* **Working data**:
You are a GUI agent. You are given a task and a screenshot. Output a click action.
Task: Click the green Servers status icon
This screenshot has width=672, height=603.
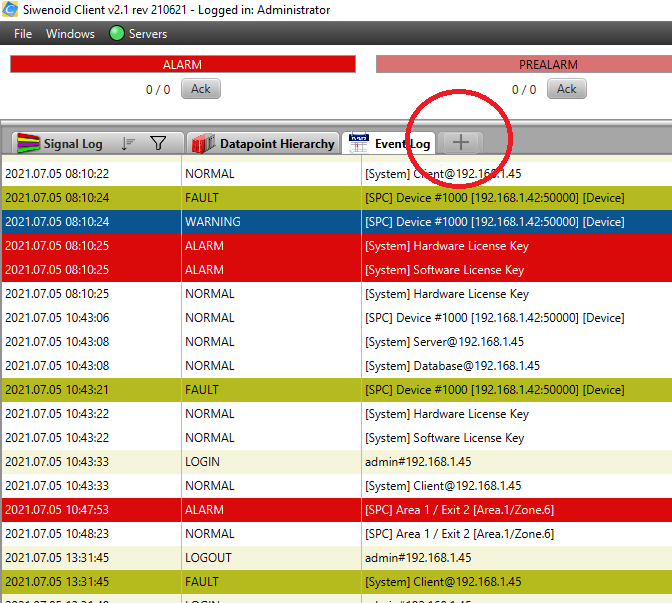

--

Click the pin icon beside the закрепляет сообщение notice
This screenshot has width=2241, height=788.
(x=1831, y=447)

* **Task details**:
Render everything from the line containing "Click the pin" down to the line containing "(x=1831, y=447)" as a JSON list of strings, with one string per line and blank lines omitted.

* **Task response**:
[
  "Click the pin icon beside the закрепляет сообщение notice",
  "This screenshot has width=2241, height=788.",
  "(x=1831, y=447)"
]